- Relator(a)
- Alexandre Luiz Ramos
- Órgão julgador
- 4ª Turma
- Data do julgamento
- 12/08/2020
- Data de publicação
- 21/08/2020
TST – Recurso de Revista 0001026-46.2015.5.02.0351, Rel. Alexandre Luiz Ramos, 4ª Turma, j. 12/08/2020, p. 21/08/2020
EMENTA: RECURSO DE REVISTA. ACÓRDÃO REGIONAL PUBLICADO NA VIGÊNCIA DA LEI Nº 13.015/2014 E ANTERIORMENTE À LEI Nº 13.467/2017. 1. FGTS. PRESCRIÇÃO. CONHECIMENTO E PROVIMENTO. I. O Supremo Tribunal Federal, por ocasião do julgamento de mérito da repercussão geral reconhecida no ARE 709.212-DF, declarou a inconstitucionalidade dos arts. 23, § 5º, da Lei nº 8.036/90 e 55 do Decreto 99.684/90, consolidando entendimento no sentido de que a prescrição incidente sobre a pretensão de reclamar contra o não recolhimento da contribuição para o FGTS é quinquenal. Ressalvou, contudo, a necessidade de modulação dos efeitos da decisão proferida no mencionado julgamento, com vistas a prestigiar o princípio da segurança jurídica.

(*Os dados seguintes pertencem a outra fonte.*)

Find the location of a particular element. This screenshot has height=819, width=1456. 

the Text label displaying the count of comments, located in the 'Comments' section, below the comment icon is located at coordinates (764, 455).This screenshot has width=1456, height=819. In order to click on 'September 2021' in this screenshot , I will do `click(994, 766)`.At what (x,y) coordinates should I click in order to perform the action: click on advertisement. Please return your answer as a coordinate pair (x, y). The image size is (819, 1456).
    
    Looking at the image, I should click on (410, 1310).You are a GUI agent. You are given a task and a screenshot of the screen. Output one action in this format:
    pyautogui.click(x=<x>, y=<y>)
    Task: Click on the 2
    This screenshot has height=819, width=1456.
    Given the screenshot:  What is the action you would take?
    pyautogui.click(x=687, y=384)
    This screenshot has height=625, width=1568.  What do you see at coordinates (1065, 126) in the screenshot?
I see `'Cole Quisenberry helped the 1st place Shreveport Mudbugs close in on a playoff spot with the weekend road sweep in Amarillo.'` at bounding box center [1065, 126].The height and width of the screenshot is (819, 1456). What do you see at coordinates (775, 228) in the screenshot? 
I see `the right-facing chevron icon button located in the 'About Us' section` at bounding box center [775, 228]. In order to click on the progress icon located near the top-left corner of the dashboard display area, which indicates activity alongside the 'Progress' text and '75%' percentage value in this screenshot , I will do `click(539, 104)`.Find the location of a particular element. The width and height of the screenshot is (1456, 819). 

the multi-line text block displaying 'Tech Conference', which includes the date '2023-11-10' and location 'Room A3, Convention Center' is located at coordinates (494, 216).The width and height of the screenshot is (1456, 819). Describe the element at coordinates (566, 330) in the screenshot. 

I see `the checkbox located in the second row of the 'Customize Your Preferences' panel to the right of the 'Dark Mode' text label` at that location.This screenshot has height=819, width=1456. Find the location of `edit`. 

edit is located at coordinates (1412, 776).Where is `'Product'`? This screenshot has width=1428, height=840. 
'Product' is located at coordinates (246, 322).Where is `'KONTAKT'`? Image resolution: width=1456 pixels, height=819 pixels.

Determinou, assim, que a prescrição quinquenal incidirá de imediato para os casos cujo termo inicial do prazo prescricional ocorra após 27/11/2014. Com relação às lesões ocorridas anteriormente ao julgamento do ARE 709.212-DF, cujo prazo prescricional se encontra em curso, determinou que incidirá a prescrição trintenária ou quinquenal, esta contada a partir de 27/11/2014, a depender de qual se concretizar primeiro . II. Tal entendimento foi incorporado por esta Corte Superior, consoante a nova redação da Súmula nº 362. III. No caso, extrai-se do acórdão regional que o Reclamante pleiteia diferença dos depósitos do FGTS desde 09/07/1990. Assim sendo, o prazo prescricional para pleitear tais depósitos já estava em curso quando da decisão do Supremo Tribunal Federal no ARE ARE 709.212-DF (julgamento em 13/11/2014). IV. Considerando que a presente reclamação trabalhista foi ajuizada em 08/07/2015, não há prescrição da pretensão relativa ao pedido de diferenças de depósitos de FGTS do período pleiteado (seja trintenária, a partir da ausência do depósito; seja quinquenal, a partir da decisão do Supremo Tribunal Federal). V. O TRT de origem, ao declarar quinquenária a prescrição para o pleito de diferenças do FGTS relativas ao período de 09/07/1990 a 27/05/2015, contrariou o entendimento perfilhado na Súmula nº 362, II, do TST. VI. Recurso de revista de que se conhece, por contrariedade ao item II da Súmula nº 362 do TST, e a que se dá provimento . (Tribunal Superior do Trabalho (4ª Turma). Acórdão: 0001026-46.2015.5.02.0351. Relator(a): ALEXANDRE LUIZ RAMOS. Data de julgamento: 12/08/2020. Juntado aos autos em 21/08/2020.)